● THE TASK: Render every line of the material below as a JSON list of strings, one string per line, omitting blank lines.

● LISTED RECORDS:
■ ■ ■ ■ ■ ■ ■
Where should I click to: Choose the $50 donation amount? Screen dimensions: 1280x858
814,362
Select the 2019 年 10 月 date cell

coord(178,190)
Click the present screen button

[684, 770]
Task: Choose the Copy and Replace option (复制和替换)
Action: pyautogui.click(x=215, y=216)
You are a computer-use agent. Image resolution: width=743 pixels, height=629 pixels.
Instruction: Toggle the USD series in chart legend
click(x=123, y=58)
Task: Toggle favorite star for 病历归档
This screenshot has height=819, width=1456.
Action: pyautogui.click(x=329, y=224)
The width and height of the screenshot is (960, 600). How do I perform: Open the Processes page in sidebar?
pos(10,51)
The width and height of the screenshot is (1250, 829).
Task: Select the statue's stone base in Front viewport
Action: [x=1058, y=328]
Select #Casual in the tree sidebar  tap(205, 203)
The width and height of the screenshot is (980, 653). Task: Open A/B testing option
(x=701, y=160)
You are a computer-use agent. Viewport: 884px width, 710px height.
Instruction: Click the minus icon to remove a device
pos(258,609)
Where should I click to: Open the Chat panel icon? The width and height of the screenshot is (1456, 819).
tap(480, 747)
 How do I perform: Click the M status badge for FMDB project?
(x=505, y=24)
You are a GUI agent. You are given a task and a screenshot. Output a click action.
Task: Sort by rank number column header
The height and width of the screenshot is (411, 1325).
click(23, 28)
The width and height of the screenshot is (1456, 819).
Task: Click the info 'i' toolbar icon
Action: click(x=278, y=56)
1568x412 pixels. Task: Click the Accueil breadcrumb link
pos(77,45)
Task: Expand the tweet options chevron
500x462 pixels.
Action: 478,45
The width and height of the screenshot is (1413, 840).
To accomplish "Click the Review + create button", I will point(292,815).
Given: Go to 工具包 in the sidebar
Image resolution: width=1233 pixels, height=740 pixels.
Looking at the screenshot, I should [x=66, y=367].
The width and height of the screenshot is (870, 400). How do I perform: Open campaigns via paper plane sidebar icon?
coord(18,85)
■ ■ ■ ■ ■ ■ ■
● OUTPUT BELOW:
[
  "Where should I click to: Choose the $50 donation amount? Screen dimensions: 1280x858",
  "814,362",
  "Select the 2019 年 10 月 date cell",
  "coord(178,190)",
  "Click the present screen button",
  "[684, 770]",
  "Task: Choose the Copy and Replace option (复制和替换)",
  "Action: pyautogui.click(x=215, y=216)",
  "You are a computer-use agent. Image resolution: width=743 pixels, height=629 pixels.",
  "Instruction: Toggle the USD series in chart legend",
  "click(x=123, y=58)",
  "Task: Toggle favorite star for 病历归档",
  "This screenshot has height=819, width=1456.",
  "Action: pyautogui.click(x=329, y=224)",
  "The width and height of the screenshot is (960, 600). How do I perform: Open the Processes page in sidebar?",
  "pos(10,51)",
  "The width and height of the screenshot is (1250, 829).",
  "Task: Select the statue's stone base in Front viewport",
  "Action: [x=1058, y=328]",
  "Select #Casual in the tree sidebar  tap(205, 203)",
  "The width and height of the screenshot is (980, 653). Task: Open A/B testing option",
  "(x=701, y=160)",
  "You are a computer-use agent. Viewport: 884px width, 710px height.",
  "Instruction: Click the minus icon to remove a device",
  "pos(258,609)",
  "Where should I click to: Open the Chat panel icon? The width and height of the screenshot is (1456, 819).",
  "tap(480, 747)",
  " How do I perform: Click the M status badge for FMDB project?",
  "(x=505, y=24)",
  "You are a GUI agent. You are given a task and a screenshot. Output a click action.",
  "Task: Sort by rank number column header",
  "The height and width of the screenshot is (411, 1325).",
  "click(23, 28)",
  "The width and height of the screenshot is (1456, 819).",
  "Task: Click the info 'i' toolbar icon",
  "Action: click(x=278, y=56)",
  "1568x412 pixels. Task: Click the Accueil breadcrumb link",
  "pos(77,45)",
  "Task: Expand the tweet options chevron",
  "500x462 pixels.",
  "Action: 478,45",
  "The width and height of the screenshot is (1413, 840).",
  "To accomplish \"Click the Review + create button\", I will point(292,815).",
  "Given: Go to 工具包 in the sidebar",
  "Image resolution: width=1233 pixels, height=740 pixels.",
  "Looking at the screenshot, I should [x=66, y=367].",
  "The width and height of the screenshot is (870, 400). How do I perform: Open campaigns via paper plane sidebar icon?",
  "coord(18,85)"
]